Finding the Best Starting Eleven using Simulated Annealing
A complete graph for a complete squad
At the 2022 FIFA World Cup in Qatar, each team has a squad of 26 players, but only 11 can be selected in the starting lineup. This means there are $\binom{26}{11} = 7726160$ different combinations for the manager to choose from! National team managers are usually very busy people and don’t have the time to check each possibility, prompting them to seek the help of a mathematician.
To assist us, the coach provides a crucial piece of information: a ‘score’ of how well each pair of footballers play together. For example, if two players go well in the same team, the score between them would be low. On the other hand, if the two make a horrid combination, like what could happen if they play in the same position, then their score would be very high. Typically, good players have low scores with all their teammates, while fringe players have high scores.
We begin with a simpler scenario to better understand the problem. Consider a squad with only five players and suppose you need to select a team of three. Each player can be thought of as a vertex on a graph. The vertices are connected to each other by weighted edges, where the weighting corresponds to the score between players. Below is what such a graph could look like.
Since every vertex is connected to all others by a weighted edge, we have a complete weighted graph. If we choose three vertices and keep the edges that connect them, we get a weighted subgraph, and the cost is the sum of the weights. For example, if we select players 3, 4 and 5, then the cost of the team would be 1 + 2 + 3 = 6.
More formally, we can represent the weight between players with the symmetric matrix
where the entry $W_{ij}$ is equal to the weight of the edge joining vertices $i$ and $j$. Then, for a team of players $x = (x_1,x_2,x_3)$, where each $x_i$ is a unique number in the set ${1,2,3,4,5}$, the cost is defined by
$ f(x) = \frac{1}{2}\sum_{i=1}^3 \sum_{j=1}^3 W_{x_i, x_j}.$
The task is to find three players $x$ which minimise the cost $f(x)$. As we do not have too many vertices, we can just list all possible combinations and find their cost.
Combination: $x$ | Cost: $f(x)$ |
---|---|
(1,2,3) | 6 |
(1,2,4) | 3 |
(1,2,5) | 4 |
(1,3,4) | 6 |
(1,3,5) | 4 |
(1,4,5) | 5 |
(2,3,4) | 5 |
(2,3,5) | 7 |
(2,4,5) | 6 |
(3,4,5) | 6 |
Using this exhaustive search we see that the three player combination with the lowest cost is (1,2,4). However, as the number of players increases, listing every combination becomes infeasible, and more sophisticated methods are required to find the best team.

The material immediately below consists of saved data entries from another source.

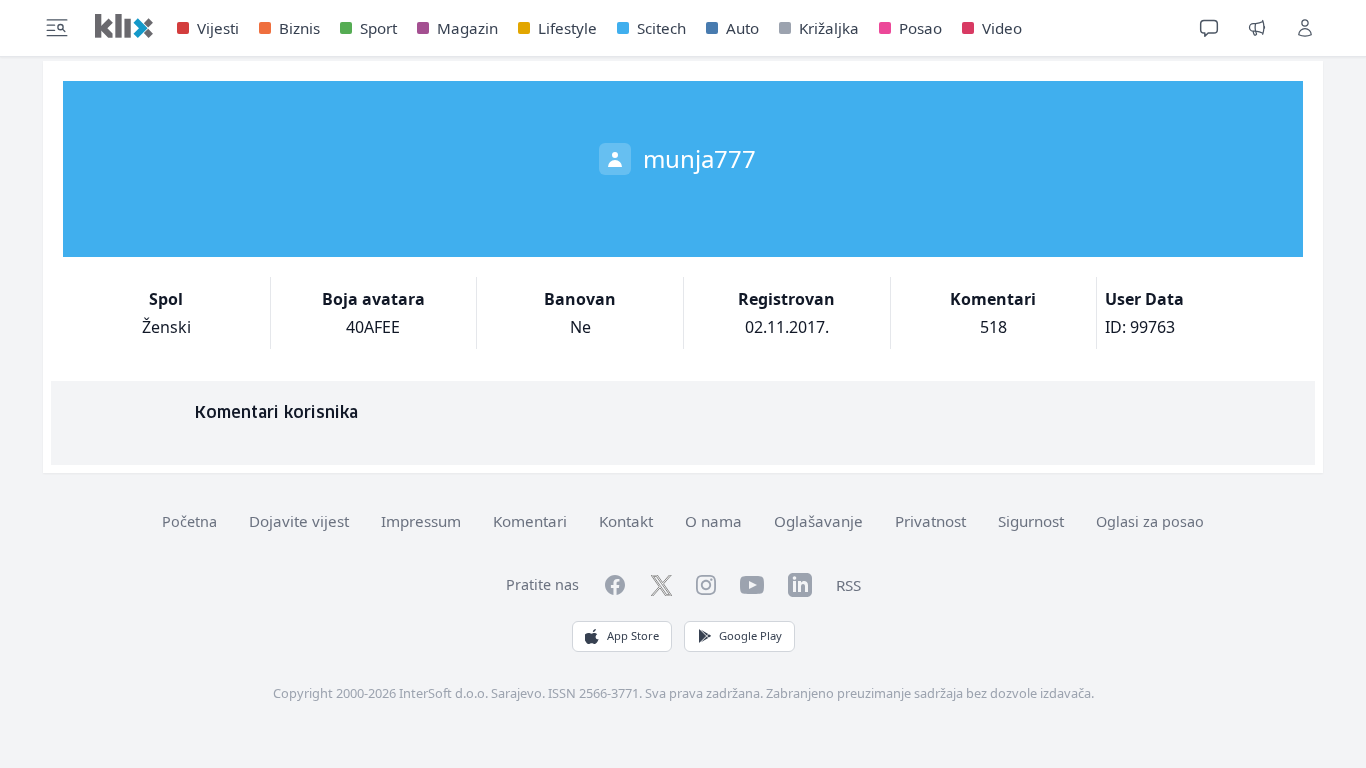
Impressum (421, 521)
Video (1002, 28)
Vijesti (218, 28)
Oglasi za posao (1150, 521)
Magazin (467, 28)
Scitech (661, 28)
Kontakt (626, 521)
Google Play (750, 635)
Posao (920, 28)
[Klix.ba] (124, 26)
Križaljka (829, 28)
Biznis (299, 28)
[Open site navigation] (57, 28)
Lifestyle (567, 28)
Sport (378, 28)
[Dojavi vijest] (1257, 28)
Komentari (530, 521)
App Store (633, 635)
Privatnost (930, 521)
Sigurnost (1031, 521)
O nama (713, 521)
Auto (742, 28)
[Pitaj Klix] (1209, 28)
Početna (189, 521)
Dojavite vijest (299, 521)
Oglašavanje (818, 521)
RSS (848, 585)
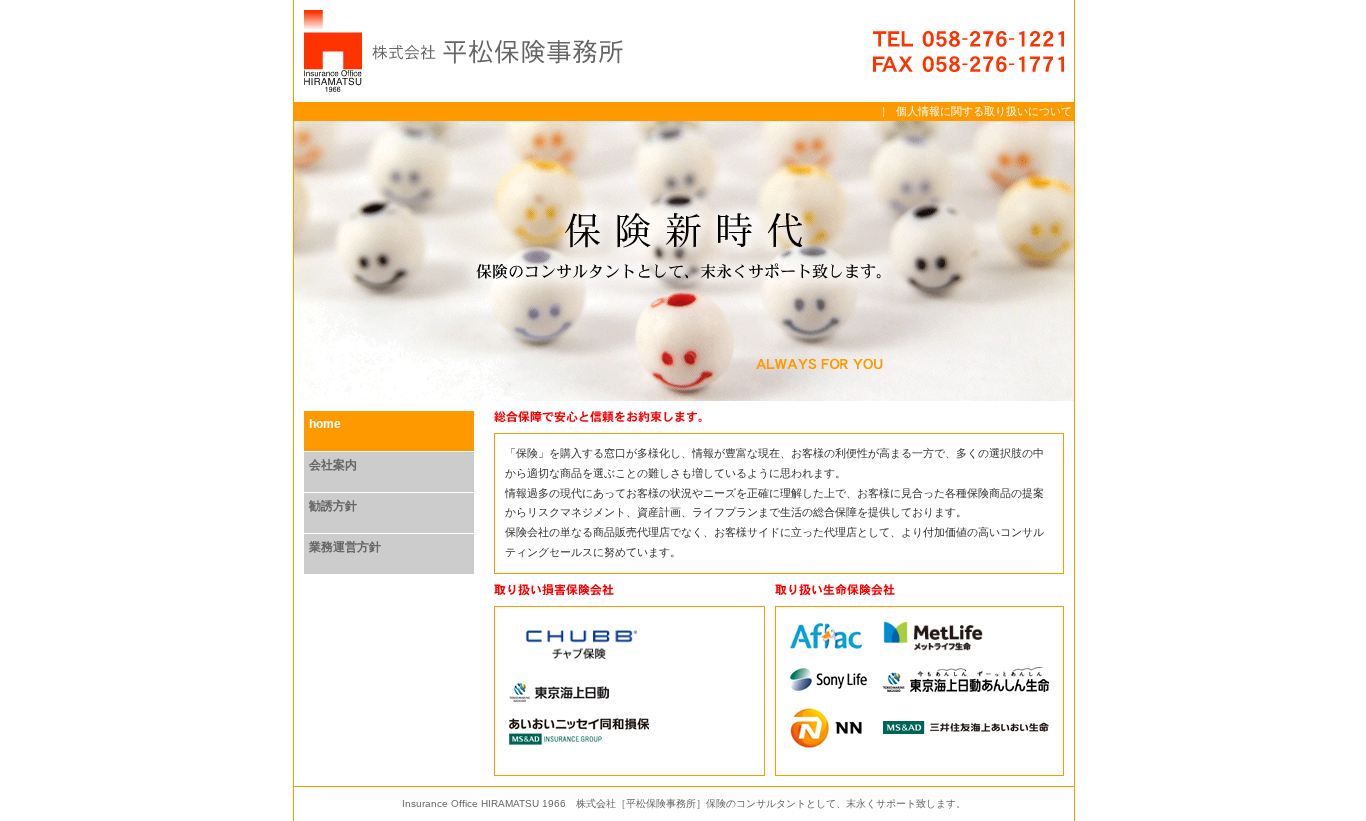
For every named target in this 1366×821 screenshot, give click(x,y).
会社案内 (333, 465)
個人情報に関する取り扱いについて (984, 111)
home (325, 424)
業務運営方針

The Simulated Annealing optimisation algorithm
In mathematical terms, we are dealing with a non-convex optimisation problem with a discrete search space. Luckily, there exists a search method called simulated annealing which suits our problem particularly well. Essentially, we iterate in a special way over the search space in an attempt to find the global minimiser. Here’s a breif outline of how it works
- Begin with some guess of the solution
- Randomly choose a ‘neighbouring’ solution and determine the change in cost $\Delta f$
- If $\Delta f \leq 0$, we keep the new solution
- If $\Delta f > 0$, we may or may not keep the solution, based on the probability of acceptance $P(accept \vert \Delta f)$.

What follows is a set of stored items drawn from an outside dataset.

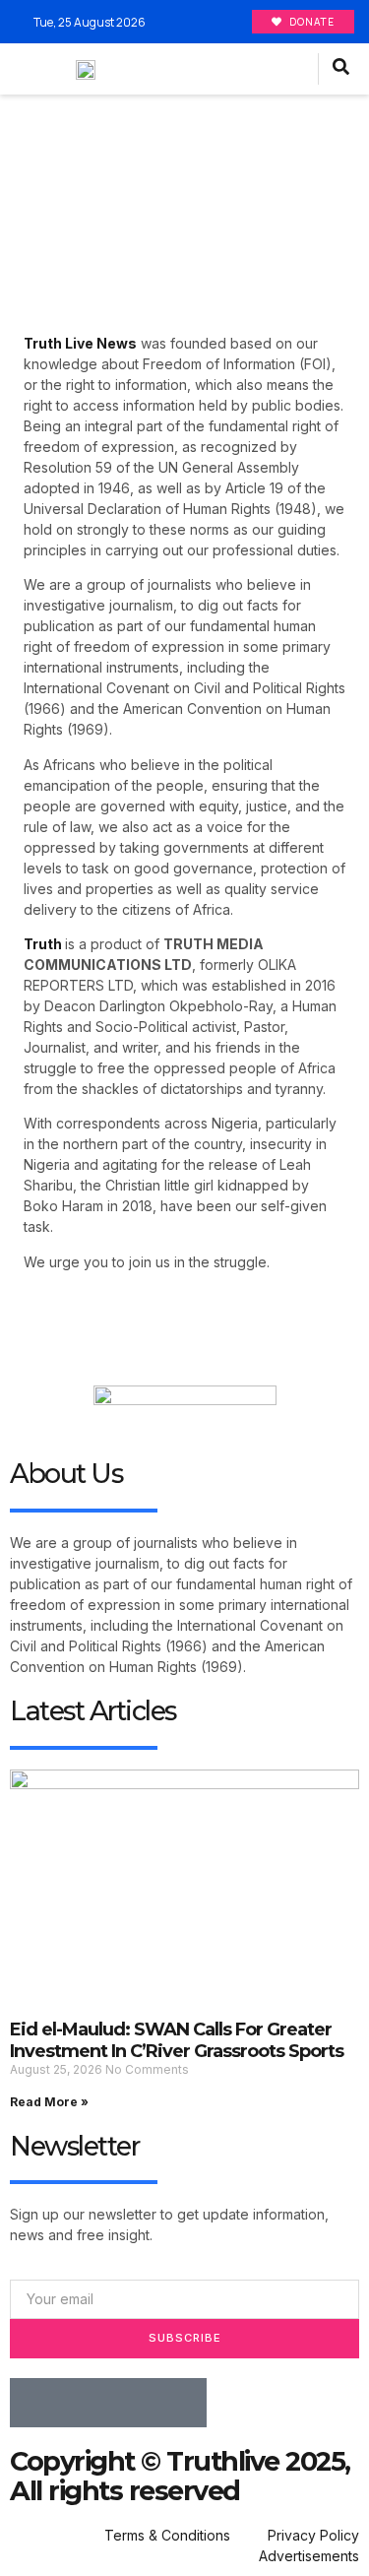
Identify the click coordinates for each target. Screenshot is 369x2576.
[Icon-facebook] (34, 2402)
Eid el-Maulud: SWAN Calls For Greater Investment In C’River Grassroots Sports (176, 2040)
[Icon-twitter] (83, 2402)
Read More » (49, 2101)
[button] (297, 69)
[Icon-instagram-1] (132, 2402)
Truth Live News (80, 343)
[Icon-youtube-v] (182, 2402)
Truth (43, 943)
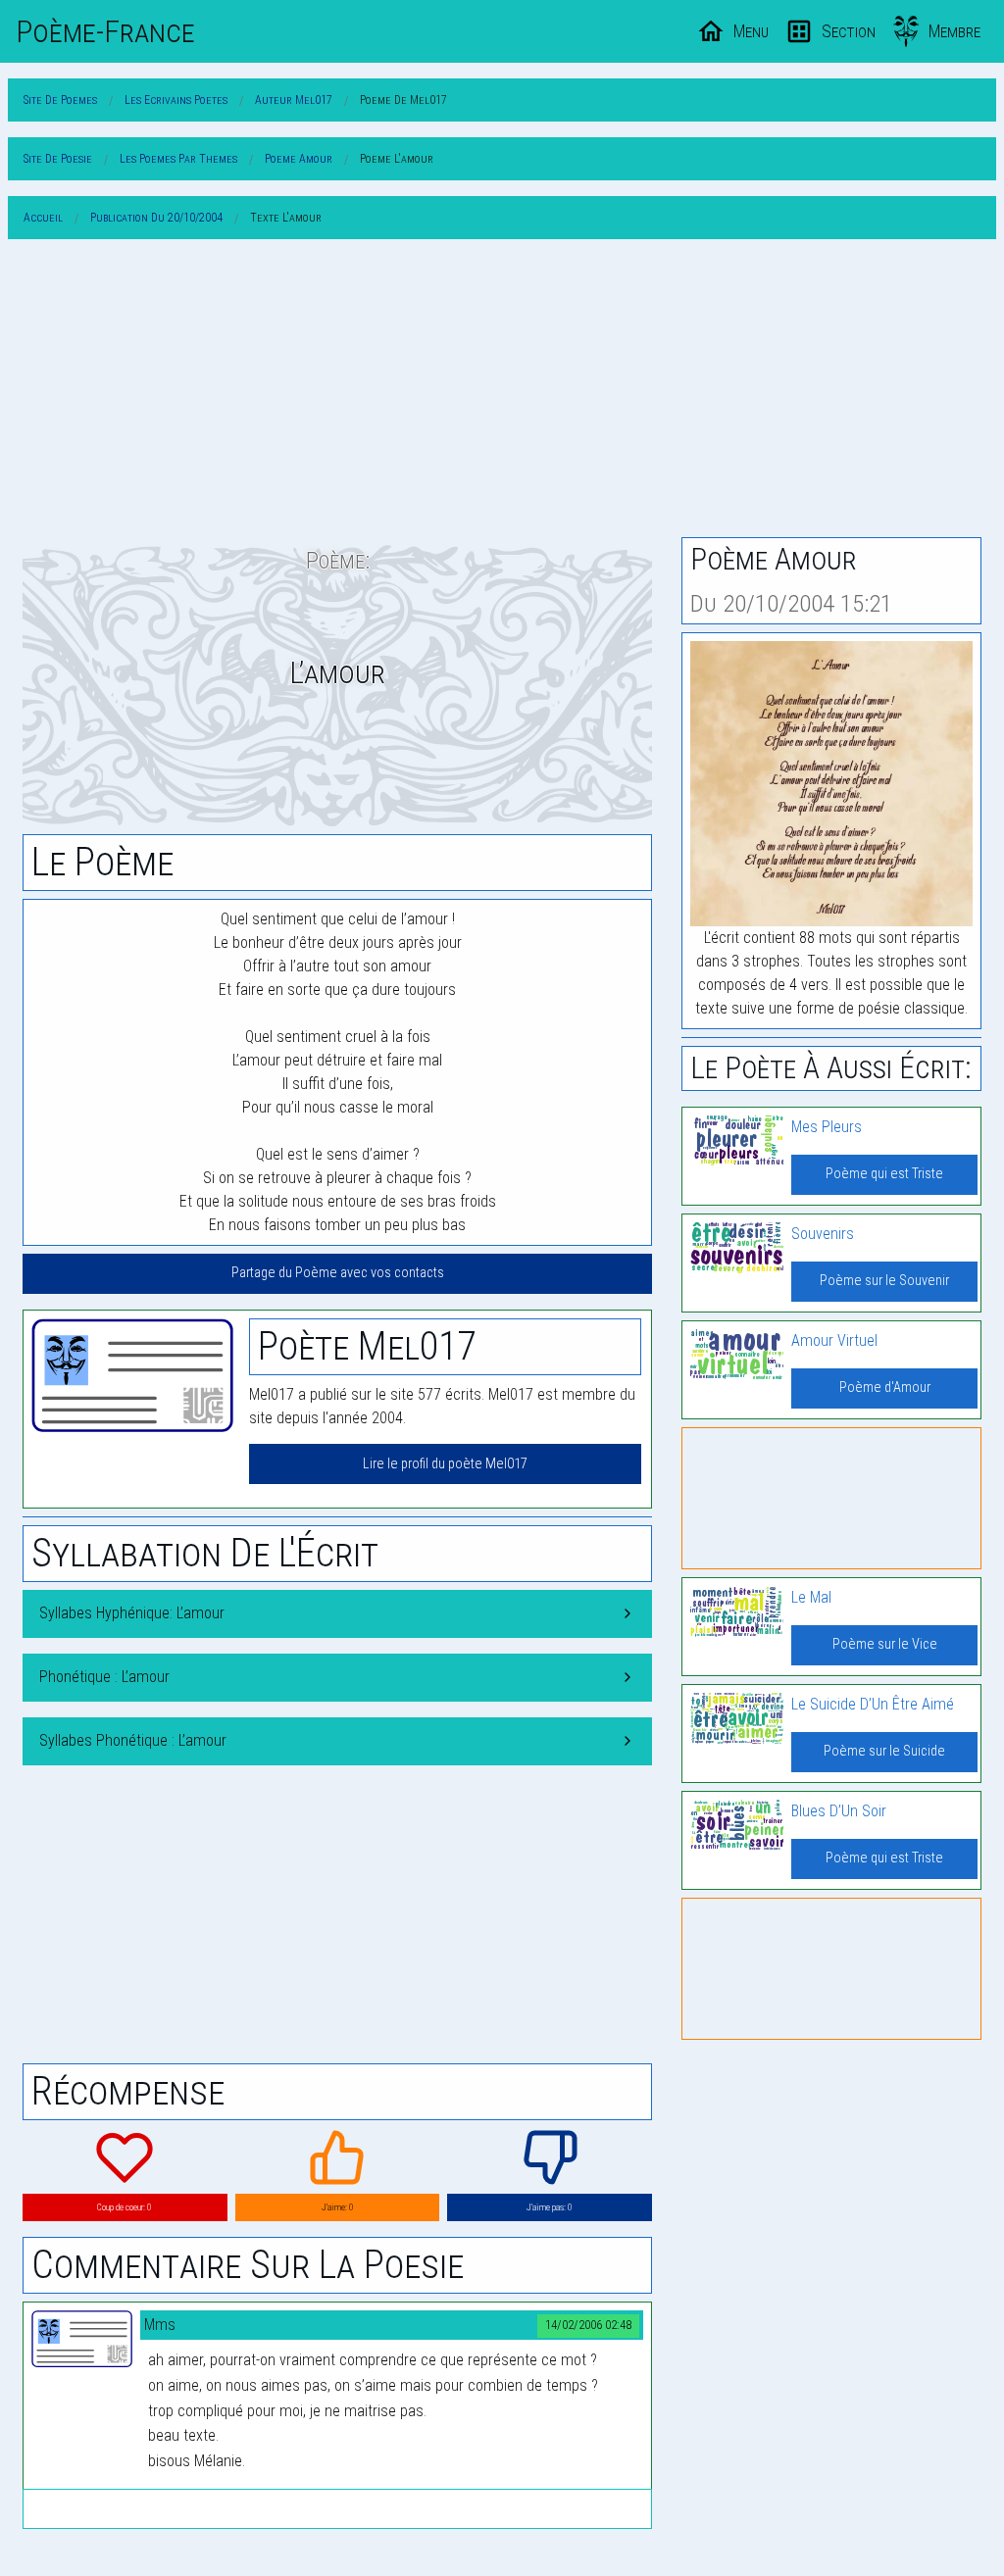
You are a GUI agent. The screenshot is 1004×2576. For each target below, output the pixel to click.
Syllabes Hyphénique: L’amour (132, 1613)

- The probability of acceptance decreases as $\Delta f$ increases, and
- The probability of acceptance decreases as the ‘temperature’ $T$ decreases
- Decrease the temperature and repeat the process for as long as you have time for or until the global minimum is reached.

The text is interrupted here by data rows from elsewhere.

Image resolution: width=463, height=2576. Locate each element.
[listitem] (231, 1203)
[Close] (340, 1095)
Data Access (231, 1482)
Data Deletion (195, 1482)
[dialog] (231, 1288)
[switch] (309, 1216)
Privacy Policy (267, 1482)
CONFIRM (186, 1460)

There are a number of things to unpack here. First of all, in this problem we will define two solutions as neighbouring if they differ by only one vertex. In the previous example, we would say (1,2,3) and (1,2,4) are neighbouring. This ensures our step sizes are not too large.
The probability of acceptance is based on an acceptance function. Many different acceptance functions can be used for simmulated annealing, but one that satisfies the requirements is
$ P(accept \vert \Delta f) = \exp(\frac{-\Delta f}{T}).$
In practice, whether or not a step is accepted is determined by generating a random number $r$ between 0 and 1, and comparing it with $P(accept \vert \Delta f)$. If $P(accept \vert \Delta f) \geq r$, we accept the new $x$, otherwise, we keep the previous $x$.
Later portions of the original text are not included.